Dies ist seltsam. Man denke nur an die Revolutionen in Frankreich. Viele glauben, 1789 wurde die Monarchie abgeschafft und damit war sie weg. Danach herrschte die Republik.

Aber so war es nicht. Schon nach 1789 gab es ein langes Ringen, bis die Republik 1792 ausgerufen wurde und danach war sie noch lange umstritten. Es kam zum Bürgerkrieg, auch unter den Republikanern selbst.
Der radikale Republikaner Robespierre hatte übrigens noch als Schüler am Lycée Henri IV. eine Lobrede auf den König Ludwig XVI. gehalten!

Nach den Napoleonischen Kriegen, die anfangs siegreich waren und dann für das bonapartistische Frankreich verloren gingen, wurde von 1815 - 1830 die Monarchie wiederhergestellt bzw. "restauriert".

Die Machtkämpfe zwischen Anhängern und Gegnern der Republik verliefen das ganze 19. Jhd. hindurch bis in das 20. Jhd. hinein.

Es gab dabei mehrere aktive Gruppen:

  • Anhänger der Republik (linke, zentristische, rechte)
  • linke Gegner der Republik
  • rechte Monarchisten
  • rechte Bonapartisten (Vorbild: Napoleon I. Bonaparte)
  • rechte Faschisten (im 20. Jhd. nach dem Vorbild der Faschisten und Nazis) 

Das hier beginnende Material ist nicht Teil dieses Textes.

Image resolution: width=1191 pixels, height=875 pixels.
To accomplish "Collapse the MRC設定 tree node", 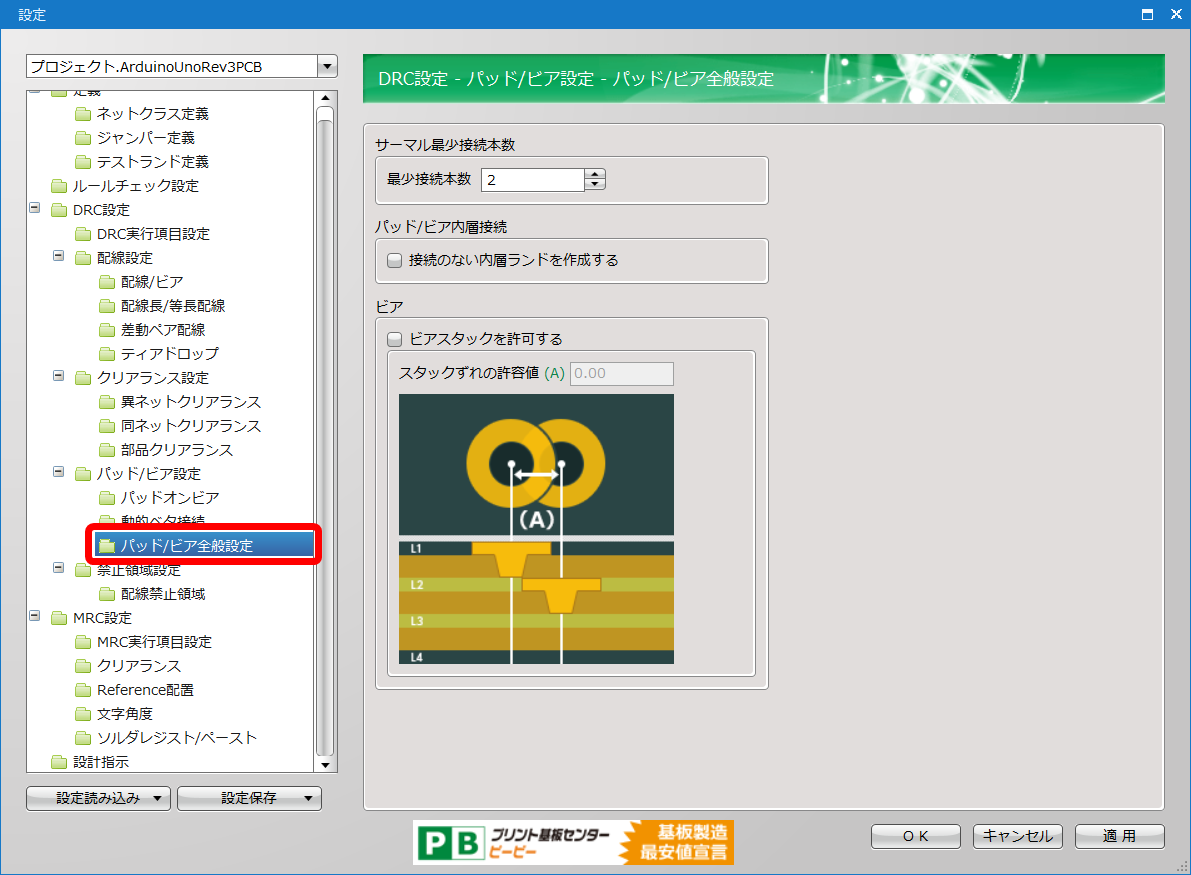I will coord(35,617).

Noch die Gründung des "État francais" (Vichy-Frankreich) nach 1940 war eine Manifestation von Anti-Republikanern. Den Anhängern des État francais wurde später ihre partielle Nazi-Kollaboration vorgeworfen. Aber in Wirklichkeit war zumindest zu Beginn des neuen Regimes die Zustimmung groß. Die Machtübergabe an Pétain war sogar von einer großen Mehrheit des französischen Parlaments abgesegnet.
Erst mit dem Ende des État francais und der Wiedererrichtung der Republik wurde die antirepublikanische Rechte marginalisiert. Trotzdem existierte sie auch nach 1945 weiter. Dies merkte man zuerst sehr stark in den Kolonialkriegen, besonders im Algerienkrieg. Später gab es die Bewegung der Poujadisten (bereits mit Jean-Marie LePen), das Unterstützungskommittee für Tixiers-Vignancours Bewerbung auf das Präsidentenamt und schließlich mit der Gründung des Front National in den frühen 1970er-Jahren.

Der Front National war zunächst eine fast unbedeutende Kleinpartei, die aber seit den 1980ern zu einem bedeutenden Machtfaktor der Rechten wurde. Die Partei ist sich trotzdem weiter uneins - auch als Rassemblement National -  ob sie autoritär-republikanisch, monarchistisch, bonapartistisch oder faschistisch auftreten soll.


Ein ähnliches Theater gab es auch in Deutschland.

Während der Märzrevolution 1948 scheiterte der Versuch, nach französischem Vorbild eine Republik zu errichten.

1871 kam es dann doch zu einer deutschen Einheit, aber unter autoritärer Führung Preußens und unter Ausschluss der deutschsprachigen Teile Österreichs.

Im 20. Jhd. gab es in Deutschland 5 - 6 verschiedene politische Systeme:

  • Zweites Kaiserreich
  • Weimarer Republik (formell: Deutsches Reich)
  • NS-Reich (formell: Deutsches Reich oder Großdeutsches Reich)
  • Bundesrepublik Deutschland und Deutsche Demokratische Republik
  • Bundesrepublik Deutschland 

Zu bedenken ist:
JEDES dieser Systeme hatte seine Anhänger (einige sollten es später leugnen), JEDES hielt sich selbst für gut und überlegen, JEDES hatte seine Lehrer, die es vor Schülern rechtfertigten und JEDES hatte seine Justiz, die es verteidigte.

Seltsam nur, dass manche Personen für verschiedene Systeme arbeiteten und alle verteidigten.